## [EXERCISE DIRECTIONS]
As written and without pictures, set down the lines from the one that contains "Task: Click the step 3 circled number icon" through the end of the data.

## [DATA PROVIDED]
::::

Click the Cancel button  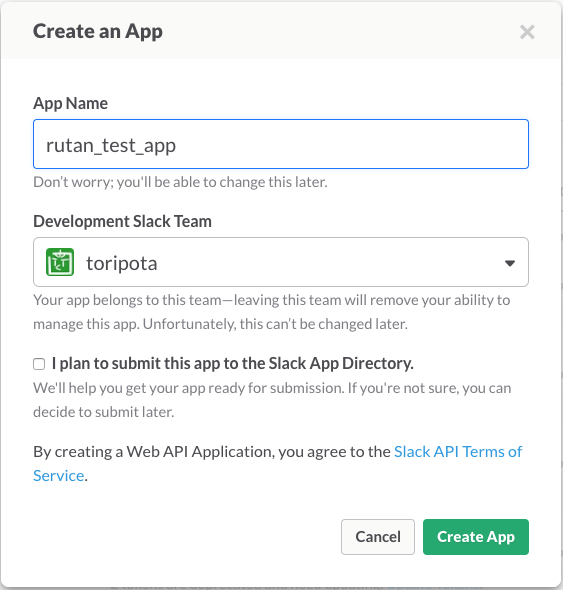[x=378, y=537]
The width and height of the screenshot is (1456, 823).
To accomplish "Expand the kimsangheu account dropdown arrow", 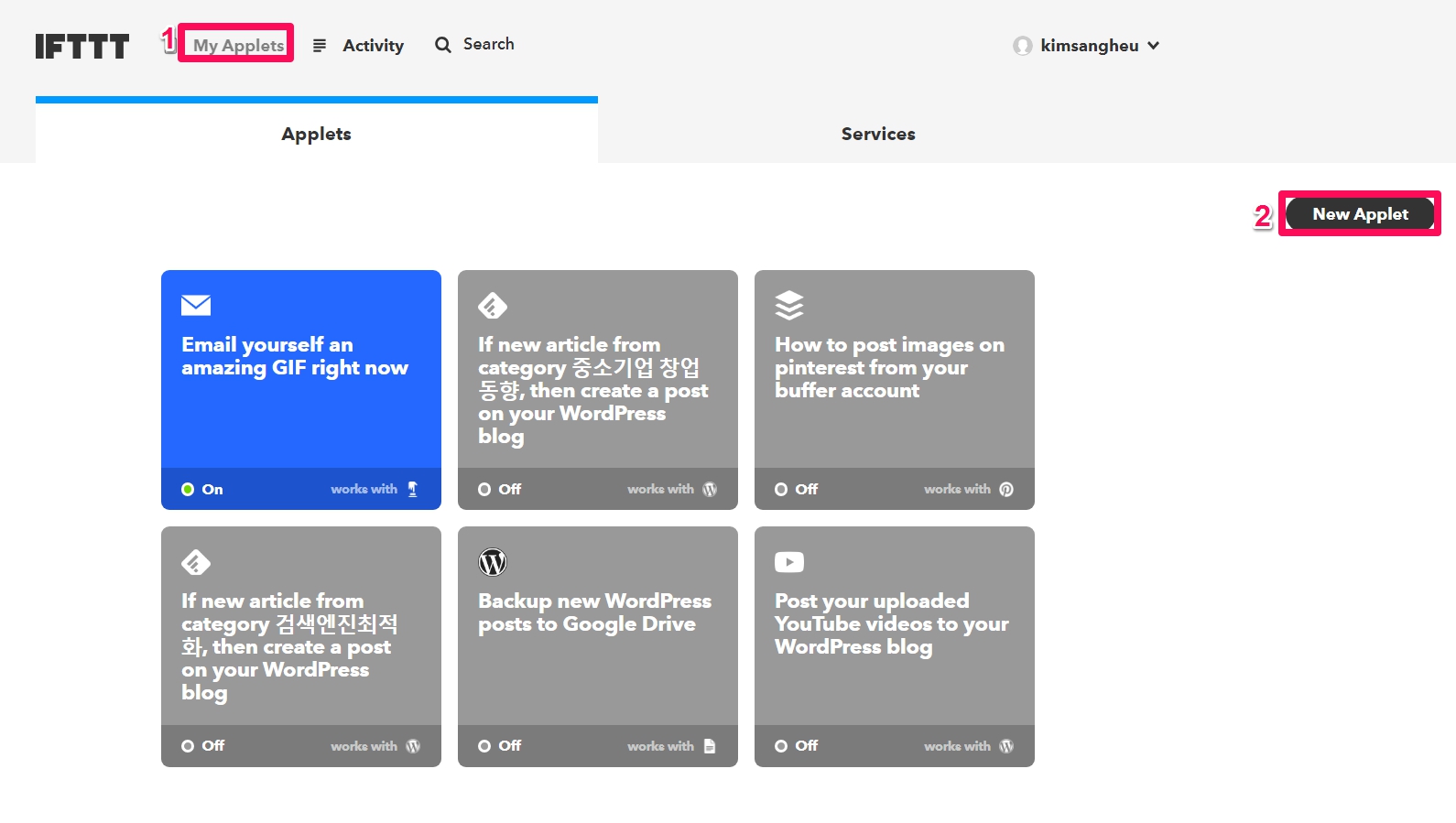I will pyautogui.click(x=1154, y=46).
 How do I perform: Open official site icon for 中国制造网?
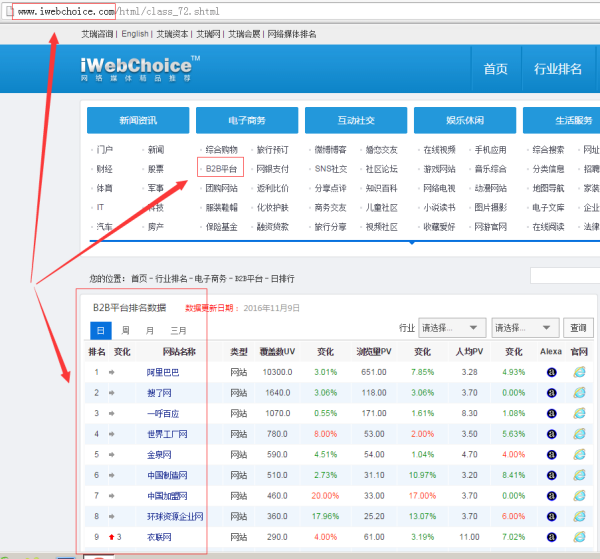(578, 475)

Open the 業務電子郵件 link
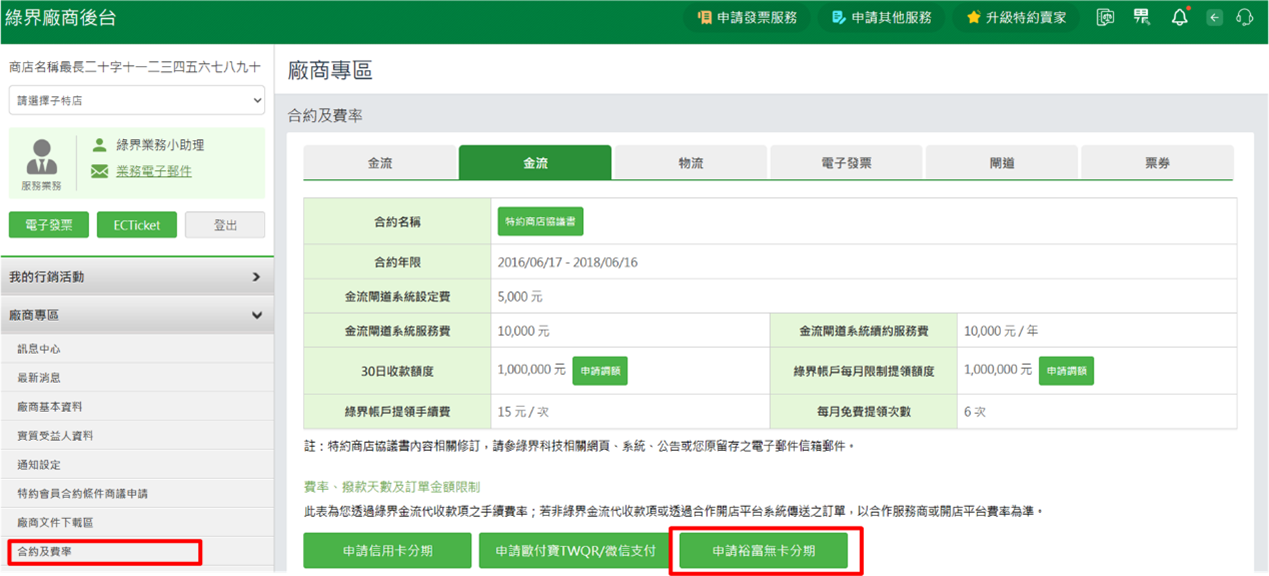coord(154,171)
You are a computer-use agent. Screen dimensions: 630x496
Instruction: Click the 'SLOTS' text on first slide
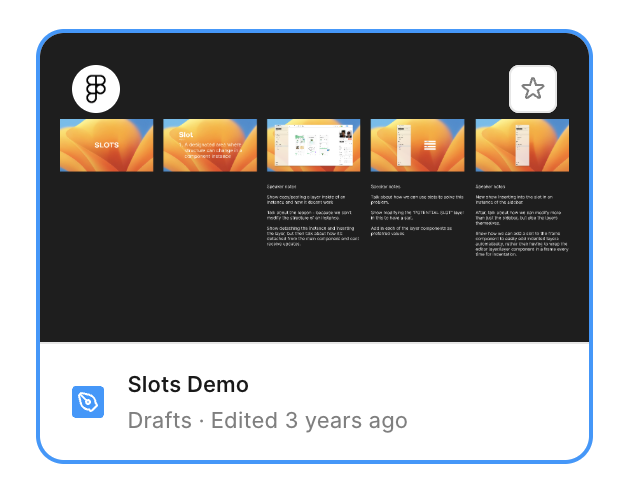(106, 145)
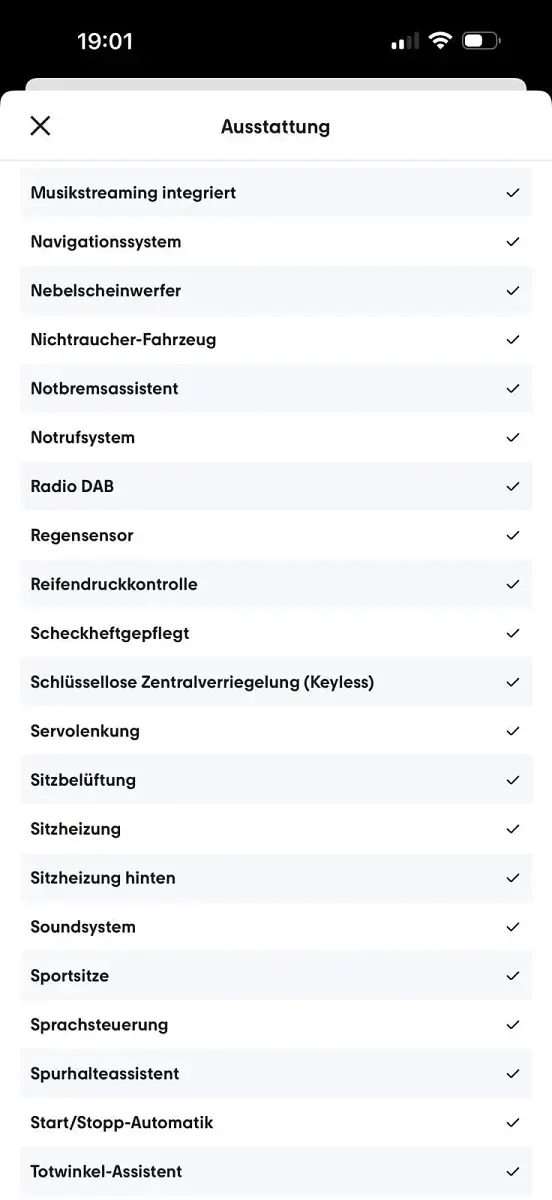Viewport: 552px width, 1200px height.
Task: Click the Sprachsteuerung list item
Action: 276,1025
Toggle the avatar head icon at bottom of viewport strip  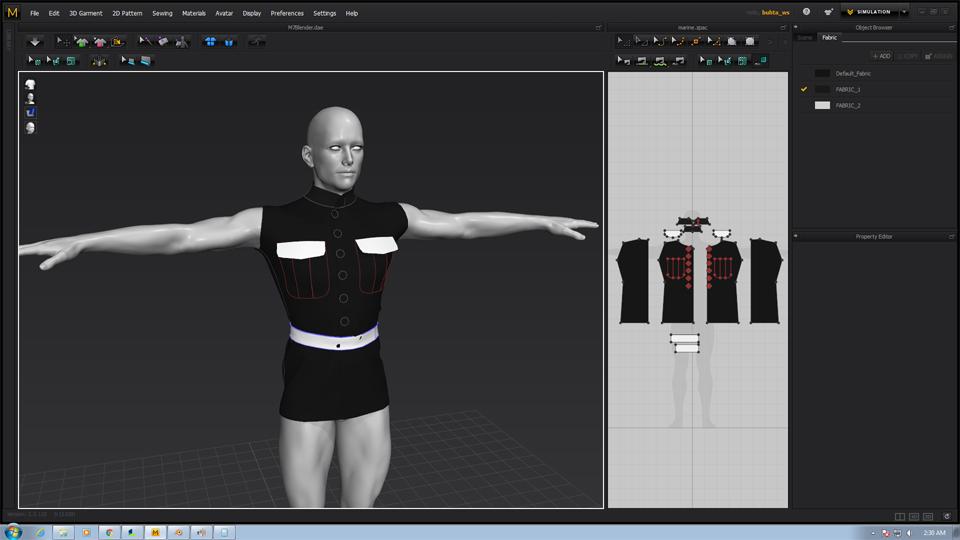(30, 128)
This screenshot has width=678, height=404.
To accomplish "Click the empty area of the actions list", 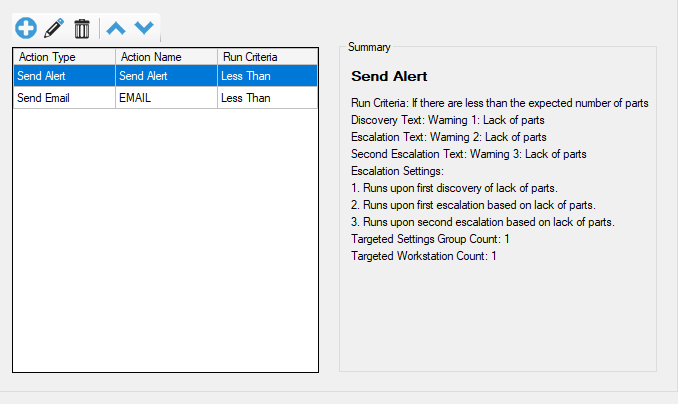I will [x=166, y=240].
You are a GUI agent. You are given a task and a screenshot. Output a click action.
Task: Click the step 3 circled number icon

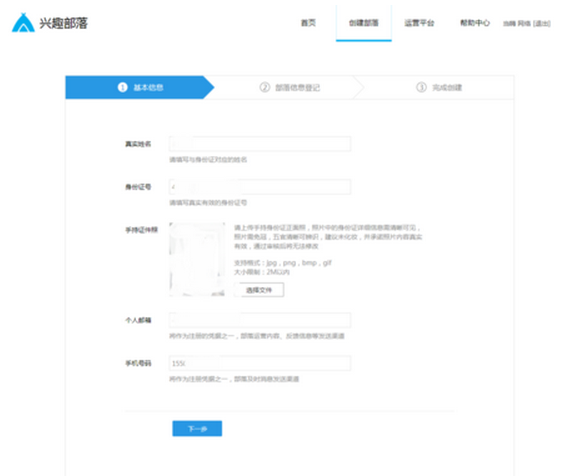pos(421,87)
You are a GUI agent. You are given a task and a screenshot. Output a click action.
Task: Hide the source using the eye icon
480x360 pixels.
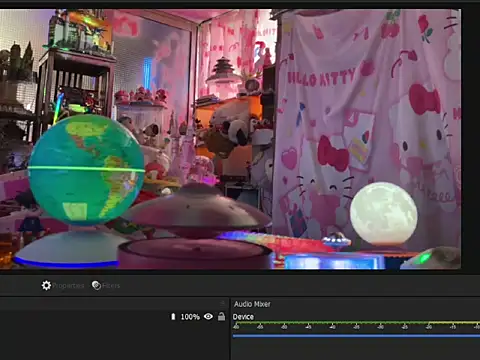(x=208, y=316)

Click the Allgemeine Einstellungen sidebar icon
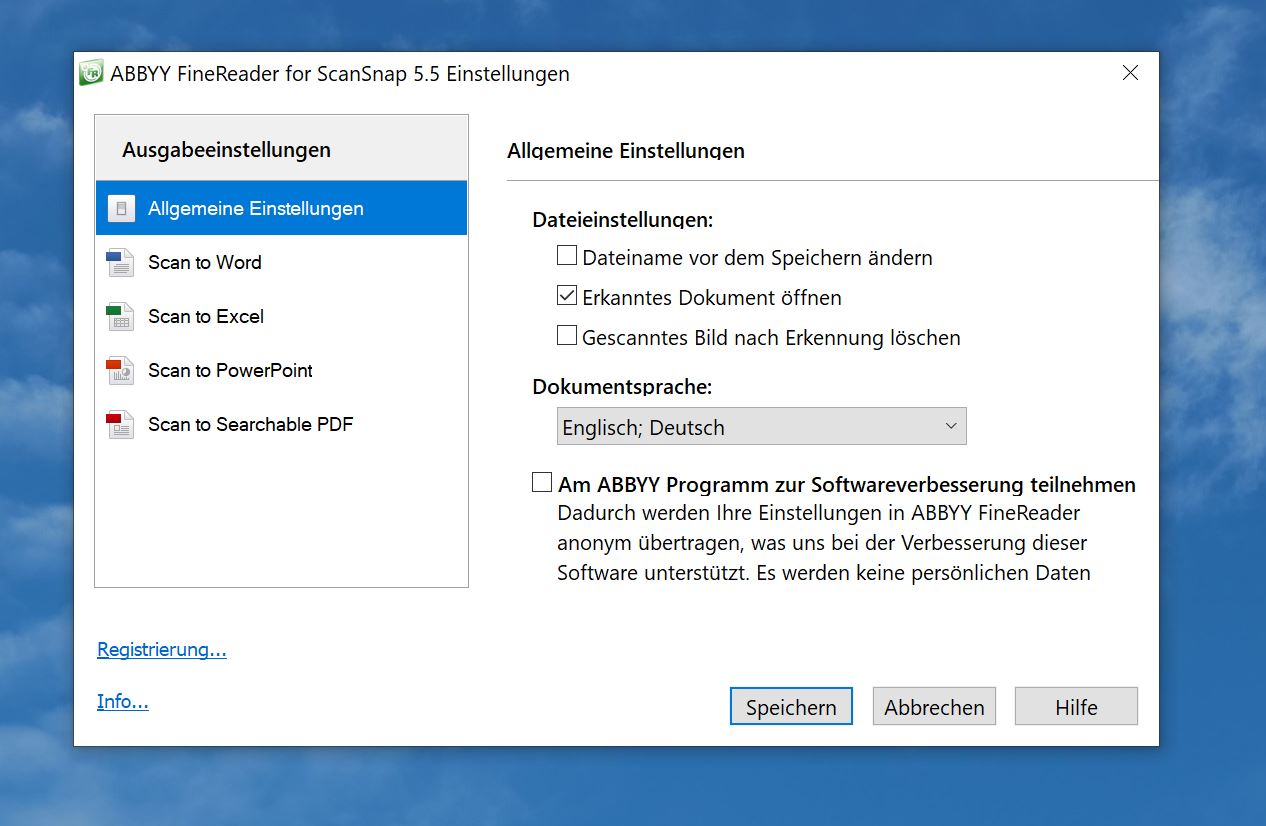(121, 209)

::::

## [RESULT OF THIS TASK]
Task: Click the step 3 circled number icon

pos(421,87)
You are a GUI agent. You are given a task and a screenshot. Output a click action.
Task: Hide the source using the eye icon
480x360 pixels.
(x=208, y=316)

Click the Allgemeine Einstellungen sidebar icon
(121, 209)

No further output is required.